The Wizard and Dorothy: Pulling back the curtain.
by Mark Silva
Dana Perino, who will deliver her 145th and final televised White House press briefing this morning, offers a certain insight into why the departing President George W. Bush has attempted to be as gracious as possible about his successor, President-elect Barack Obama, and the transition of power underway following a campaign that essentially employed Bush as a punching bag.
"This is a remarkable thing I've learned about 'Bush 41' and his son,'' the 43rd president, Perino said this morning of the two Bush presidents. "They are the most forgiving people.''
During the campaign, when Sen. Hillary Clinton would say something extremely critical of Bush, or when Obama would, the president, she says, would always ask his aides to stand down.
"His guidance to me was, to not rise to the bait,'' Perino said over a breakfast with reporters this morning - a welcome ritual of this town, the Christian Science Monitor breakfast. "There were days when I could not believe that we were going to let that go... I think that because he has this ability to let it all go, that's one of the reasons it's been so professional... It's in all of our interests for the country to succeed... and I think that's one of the reasons we've had such a good transition.''
And Bush, Perino says, actually was "overcome'' with emotion the night he watched the public celebrations of Obama's victory - something that Bush too mentioned at his final press conference this morning. She was watching TV news with him.

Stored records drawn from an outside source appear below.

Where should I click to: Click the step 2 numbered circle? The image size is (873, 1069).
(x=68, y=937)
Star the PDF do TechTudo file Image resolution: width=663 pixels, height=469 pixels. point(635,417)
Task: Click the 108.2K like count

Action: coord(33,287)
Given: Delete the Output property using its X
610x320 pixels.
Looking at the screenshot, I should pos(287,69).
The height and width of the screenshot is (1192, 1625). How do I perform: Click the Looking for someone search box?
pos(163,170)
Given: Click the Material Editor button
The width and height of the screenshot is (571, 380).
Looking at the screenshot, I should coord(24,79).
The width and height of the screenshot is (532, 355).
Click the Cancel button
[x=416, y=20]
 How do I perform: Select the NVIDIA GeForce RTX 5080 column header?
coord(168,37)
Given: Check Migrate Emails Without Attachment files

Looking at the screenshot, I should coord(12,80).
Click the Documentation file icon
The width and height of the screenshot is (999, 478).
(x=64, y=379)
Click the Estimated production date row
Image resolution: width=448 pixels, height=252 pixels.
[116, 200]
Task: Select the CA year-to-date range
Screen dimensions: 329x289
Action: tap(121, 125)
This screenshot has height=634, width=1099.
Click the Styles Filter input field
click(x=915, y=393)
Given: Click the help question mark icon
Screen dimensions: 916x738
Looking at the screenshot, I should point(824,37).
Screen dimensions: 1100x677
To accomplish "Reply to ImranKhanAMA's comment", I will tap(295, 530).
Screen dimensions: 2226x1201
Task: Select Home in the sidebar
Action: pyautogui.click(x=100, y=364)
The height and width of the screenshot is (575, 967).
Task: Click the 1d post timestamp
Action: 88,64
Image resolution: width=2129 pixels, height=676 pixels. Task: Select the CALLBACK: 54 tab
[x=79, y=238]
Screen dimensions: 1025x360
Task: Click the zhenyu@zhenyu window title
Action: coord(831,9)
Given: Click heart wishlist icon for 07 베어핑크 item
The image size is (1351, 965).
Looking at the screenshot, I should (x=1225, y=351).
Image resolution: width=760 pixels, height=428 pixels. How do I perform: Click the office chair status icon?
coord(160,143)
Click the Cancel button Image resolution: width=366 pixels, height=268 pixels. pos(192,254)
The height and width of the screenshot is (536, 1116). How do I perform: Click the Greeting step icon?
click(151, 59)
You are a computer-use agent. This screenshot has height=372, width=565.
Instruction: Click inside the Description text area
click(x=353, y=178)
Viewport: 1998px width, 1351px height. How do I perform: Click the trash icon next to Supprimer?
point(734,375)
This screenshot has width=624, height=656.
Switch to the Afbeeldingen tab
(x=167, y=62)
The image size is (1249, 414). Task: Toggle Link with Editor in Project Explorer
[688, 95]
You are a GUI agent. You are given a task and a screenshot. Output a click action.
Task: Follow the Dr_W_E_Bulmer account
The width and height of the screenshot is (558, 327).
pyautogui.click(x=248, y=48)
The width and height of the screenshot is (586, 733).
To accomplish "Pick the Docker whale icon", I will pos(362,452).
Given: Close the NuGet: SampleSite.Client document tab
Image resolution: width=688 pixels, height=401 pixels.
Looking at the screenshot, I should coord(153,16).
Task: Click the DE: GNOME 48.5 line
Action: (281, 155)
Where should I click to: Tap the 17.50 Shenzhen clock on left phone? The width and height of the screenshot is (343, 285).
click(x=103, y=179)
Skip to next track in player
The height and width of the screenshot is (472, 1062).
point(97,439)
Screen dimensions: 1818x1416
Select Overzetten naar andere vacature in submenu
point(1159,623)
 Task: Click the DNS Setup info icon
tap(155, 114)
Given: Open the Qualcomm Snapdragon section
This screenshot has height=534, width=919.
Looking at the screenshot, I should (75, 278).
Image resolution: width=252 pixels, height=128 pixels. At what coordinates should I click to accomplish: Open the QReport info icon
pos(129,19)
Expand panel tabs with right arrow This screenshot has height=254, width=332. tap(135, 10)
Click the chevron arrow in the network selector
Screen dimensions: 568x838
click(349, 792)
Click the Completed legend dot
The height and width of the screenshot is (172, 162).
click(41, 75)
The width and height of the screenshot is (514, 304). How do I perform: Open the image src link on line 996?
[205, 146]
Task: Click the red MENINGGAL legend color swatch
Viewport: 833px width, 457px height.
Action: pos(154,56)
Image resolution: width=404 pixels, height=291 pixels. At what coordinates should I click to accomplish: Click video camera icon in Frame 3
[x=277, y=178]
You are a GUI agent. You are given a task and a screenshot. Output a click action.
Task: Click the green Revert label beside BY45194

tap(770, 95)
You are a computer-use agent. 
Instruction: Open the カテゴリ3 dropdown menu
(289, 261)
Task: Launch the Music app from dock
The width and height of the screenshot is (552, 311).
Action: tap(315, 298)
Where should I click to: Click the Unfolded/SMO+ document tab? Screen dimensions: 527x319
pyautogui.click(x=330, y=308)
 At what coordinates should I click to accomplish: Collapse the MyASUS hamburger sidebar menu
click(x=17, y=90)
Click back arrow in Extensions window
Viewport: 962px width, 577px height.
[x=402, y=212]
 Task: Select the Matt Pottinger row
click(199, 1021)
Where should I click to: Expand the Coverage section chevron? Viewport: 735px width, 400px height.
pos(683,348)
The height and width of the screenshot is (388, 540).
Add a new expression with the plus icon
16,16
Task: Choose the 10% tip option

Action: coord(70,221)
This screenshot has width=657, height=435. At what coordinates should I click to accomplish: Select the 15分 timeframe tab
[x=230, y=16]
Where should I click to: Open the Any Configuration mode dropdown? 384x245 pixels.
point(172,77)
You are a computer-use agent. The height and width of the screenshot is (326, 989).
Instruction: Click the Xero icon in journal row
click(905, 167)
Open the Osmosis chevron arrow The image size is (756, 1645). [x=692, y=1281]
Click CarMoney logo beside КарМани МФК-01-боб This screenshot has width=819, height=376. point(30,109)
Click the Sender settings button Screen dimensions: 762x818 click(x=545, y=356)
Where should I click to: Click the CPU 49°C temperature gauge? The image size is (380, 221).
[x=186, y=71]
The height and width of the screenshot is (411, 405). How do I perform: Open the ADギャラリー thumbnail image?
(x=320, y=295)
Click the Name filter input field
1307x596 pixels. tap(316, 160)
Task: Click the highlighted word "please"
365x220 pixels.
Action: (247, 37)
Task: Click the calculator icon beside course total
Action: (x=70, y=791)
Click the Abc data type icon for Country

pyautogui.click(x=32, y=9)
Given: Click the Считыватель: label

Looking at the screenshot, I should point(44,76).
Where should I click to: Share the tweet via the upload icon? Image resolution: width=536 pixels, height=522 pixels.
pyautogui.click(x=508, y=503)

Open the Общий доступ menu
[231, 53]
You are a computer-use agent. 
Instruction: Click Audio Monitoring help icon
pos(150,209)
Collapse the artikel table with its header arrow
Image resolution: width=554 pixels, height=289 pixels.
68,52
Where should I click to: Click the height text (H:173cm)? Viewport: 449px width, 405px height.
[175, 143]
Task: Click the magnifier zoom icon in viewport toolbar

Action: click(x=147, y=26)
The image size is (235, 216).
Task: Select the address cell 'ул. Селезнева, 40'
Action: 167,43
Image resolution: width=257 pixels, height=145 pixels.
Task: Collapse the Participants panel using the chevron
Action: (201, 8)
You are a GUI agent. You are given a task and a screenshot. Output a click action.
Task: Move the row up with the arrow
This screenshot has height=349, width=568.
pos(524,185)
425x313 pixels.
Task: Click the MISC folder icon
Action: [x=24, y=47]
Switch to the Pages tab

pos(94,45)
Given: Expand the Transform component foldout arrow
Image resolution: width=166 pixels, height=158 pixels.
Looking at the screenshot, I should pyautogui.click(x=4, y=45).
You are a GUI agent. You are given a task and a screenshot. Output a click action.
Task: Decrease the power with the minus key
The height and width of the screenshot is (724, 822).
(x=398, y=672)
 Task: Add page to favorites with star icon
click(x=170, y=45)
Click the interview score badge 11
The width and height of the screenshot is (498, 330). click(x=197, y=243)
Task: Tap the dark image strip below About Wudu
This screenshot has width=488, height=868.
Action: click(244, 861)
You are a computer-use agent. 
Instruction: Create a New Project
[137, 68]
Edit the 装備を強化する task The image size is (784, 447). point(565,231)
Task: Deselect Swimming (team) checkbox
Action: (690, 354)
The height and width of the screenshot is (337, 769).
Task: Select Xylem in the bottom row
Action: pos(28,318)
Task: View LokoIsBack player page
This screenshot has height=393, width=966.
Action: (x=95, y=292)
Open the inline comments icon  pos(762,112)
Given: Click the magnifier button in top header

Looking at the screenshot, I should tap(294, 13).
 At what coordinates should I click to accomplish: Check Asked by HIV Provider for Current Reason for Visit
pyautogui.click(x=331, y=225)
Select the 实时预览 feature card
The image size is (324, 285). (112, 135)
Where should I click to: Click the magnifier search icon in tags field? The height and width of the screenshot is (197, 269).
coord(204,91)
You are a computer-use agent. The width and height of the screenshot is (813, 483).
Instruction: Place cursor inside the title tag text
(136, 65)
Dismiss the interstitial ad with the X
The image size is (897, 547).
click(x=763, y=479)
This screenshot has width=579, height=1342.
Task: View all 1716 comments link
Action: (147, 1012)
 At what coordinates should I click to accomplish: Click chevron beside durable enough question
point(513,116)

"I can tell you that on election night, he was overcome with emotion,'' Perino said. "We watched the news channels together. We saw so many people telling the news channels that they never thought they'd see the day where an African-American would be elected... and President Bush was overcome.''
Bush leaves town today for his last weekend at the presidential retreat, Camp David, with his family, Secretary of State Condoleezza Rice, National Security Adviser Steve Hadley and Chief of Staff Josh Bolten. No late nights for the "early-to-bed kind of guy'' who prefers staying at home. "He's a nester,'' Perino says.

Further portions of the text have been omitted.